**DATA ENTRIES**
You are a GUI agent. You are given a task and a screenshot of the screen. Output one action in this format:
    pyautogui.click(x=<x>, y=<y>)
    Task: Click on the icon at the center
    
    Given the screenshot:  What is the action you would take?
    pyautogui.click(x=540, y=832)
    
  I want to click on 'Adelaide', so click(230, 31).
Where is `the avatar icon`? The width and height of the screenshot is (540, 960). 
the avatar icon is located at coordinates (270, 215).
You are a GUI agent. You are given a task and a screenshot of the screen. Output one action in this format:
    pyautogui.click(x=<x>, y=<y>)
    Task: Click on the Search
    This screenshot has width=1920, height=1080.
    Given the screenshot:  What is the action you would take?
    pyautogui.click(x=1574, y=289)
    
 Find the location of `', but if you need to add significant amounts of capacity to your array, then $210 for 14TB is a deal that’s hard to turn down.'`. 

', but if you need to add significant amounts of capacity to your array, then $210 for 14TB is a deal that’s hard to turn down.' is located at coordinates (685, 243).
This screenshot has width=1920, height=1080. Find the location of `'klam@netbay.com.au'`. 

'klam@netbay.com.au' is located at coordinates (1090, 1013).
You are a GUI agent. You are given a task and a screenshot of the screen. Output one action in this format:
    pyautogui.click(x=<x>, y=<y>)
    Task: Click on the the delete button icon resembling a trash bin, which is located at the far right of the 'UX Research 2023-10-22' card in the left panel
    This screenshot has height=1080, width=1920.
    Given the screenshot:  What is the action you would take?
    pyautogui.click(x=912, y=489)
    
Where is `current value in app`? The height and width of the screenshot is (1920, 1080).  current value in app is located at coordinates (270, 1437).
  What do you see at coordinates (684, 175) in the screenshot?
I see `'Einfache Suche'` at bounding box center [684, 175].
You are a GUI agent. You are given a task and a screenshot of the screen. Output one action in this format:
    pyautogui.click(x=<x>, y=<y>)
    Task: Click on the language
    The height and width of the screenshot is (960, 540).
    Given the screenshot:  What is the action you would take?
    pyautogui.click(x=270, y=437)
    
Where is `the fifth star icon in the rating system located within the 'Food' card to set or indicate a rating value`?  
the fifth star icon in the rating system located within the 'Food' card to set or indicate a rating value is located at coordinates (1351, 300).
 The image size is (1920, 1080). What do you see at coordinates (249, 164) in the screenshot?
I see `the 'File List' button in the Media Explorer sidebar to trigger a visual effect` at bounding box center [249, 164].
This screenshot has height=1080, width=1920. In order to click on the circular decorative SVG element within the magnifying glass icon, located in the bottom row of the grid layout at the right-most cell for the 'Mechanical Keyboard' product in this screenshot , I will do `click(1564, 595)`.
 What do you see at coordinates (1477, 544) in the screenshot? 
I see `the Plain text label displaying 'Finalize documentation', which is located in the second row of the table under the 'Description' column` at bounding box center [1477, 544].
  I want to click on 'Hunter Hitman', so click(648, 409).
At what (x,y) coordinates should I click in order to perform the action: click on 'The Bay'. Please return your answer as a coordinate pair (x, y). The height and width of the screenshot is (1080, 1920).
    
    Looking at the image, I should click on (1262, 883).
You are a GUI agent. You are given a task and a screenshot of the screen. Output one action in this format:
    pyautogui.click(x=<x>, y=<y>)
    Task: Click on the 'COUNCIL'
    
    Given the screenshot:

**THE REQUEST**
Pull every line of the material above and copy it out word for word, without changing anything.

**TASK RESULT**
You are a GUI agent. You are given a task and a screenshot of the screen. Output one action in this format:
    pyautogui.click(x=<x>, y=<y>)
    Task: Click on the icon at the center
    
    Given the screenshot:  What is the action you would take?
    pyautogui.click(x=540, y=832)
    
  I want to click on 'Adelaide', so click(230, 31).
Where is `the avatar icon`? The width and height of the screenshot is (540, 960). 
the avatar icon is located at coordinates (270, 215).
You are a GUI agent. You are given a task and a screenshot of the screen. Output one action in this format:
    pyautogui.click(x=<x>, y=<y>)
    Task: Click on the Search
    This screenshot has width=1920, height=1080.
    Given the screenshot:  What is the action you would take?
    pyautogui.click(x=1574, y=289)
    
 Find the location of `', but if you need to add significant amounts of capacity to your array, then $210 for 14TB is a deal that’s hard to turn down.'`. 

', but if you need to add significant amounts of capacity to your array, then $210 for 14TB is a deal that’s hard to turn down.' is located at coordinates (685, 243).
This screenshot has width=1920, height=1080. Find the location of `'klam@netbay.com.au'`. 

'klam@netbay.com.au' is located at coordinates (1090, 1013).
You are a GUI agent. You are given a task and a screenshot of the screen. Output one action in this format:
    pyautogui.click(x=<x>, y=<y>)
    Task: Click on the the delete button icon resembling a trash bin, which is located at the far right of the 'UX Research 2023-10-22' card in the left panel
    This screenshot has height=1080, width=1920.
    Given the screenshot:  What is the action you would take?
    pyautogui.click(x=912, y=489)
    
Where is `current value in app`? The height and width of the screenshot is (1920, 1080).  current value in app is located at coordinates (270, 1437).
  What do you see at coordinates (684, 175) in the screenshot?
I see `'Einfache Suche'` at bounding box center [684, 175].
You are a GUI agent. You are given a task and a screenshot of the screen. Output one action in this format:
    pyautogui.click(x=<x>, y=<y>)
    Task: Click on the language
    The height and width of the screenshot is (960, 540).
    Given the screenshot:  What is the action you would take?
    pyautogui.click(x=270, y=437)
    
Where is `the fifth star icon in the rating system located within the 'Food' card to set or indicate a rating value`?  
the fifth star icon in the rating system located within the 'Food' card to set or indicate a rating value is located at coordinates (1351, 300).
 The image size is (1920, 1080). What do you see at coordinates (249, 164) in the screenshot?
I see `the 'File List' button in the Media Explorer sidebar to trigger a visual effect` at bounding box center [249, 164].
This screenshot has height=1080, width=1920. In order to click on the circular decorative SVG element within the magnifying glass icon, located in the bottom row of the grid layout at the right-most cell for the 'Mechanical Keyboard' product in this screenshot , I will do `click(1564, 595)`.
 What do you see at coordinates (1477, 544) in the screenshot? 
I see `the Plain text label displaying 'Finalize documentation', which is located in the second row of the table under the 'Description' column` at bounding box center [1477, 544].
  I want to click on 'Hunter Hitman', so click(648, 409).
At what (x,y) coordinates should I click in order to perform the action: click on 'The Bay'. Please return your answer as a coordinate pair (x, y). The height and width of the screenshot is (1080, 1920).
    
    Looking at the image, I should click on (1262, 883).
You are a GUI agent. You are given a task and a screenshot of the screen. Output one action in this format:
    pyautogui.click(x=<x>, y=<y>)
    Task: Click on the 'COUNCIL'
    
    Given the screenshot:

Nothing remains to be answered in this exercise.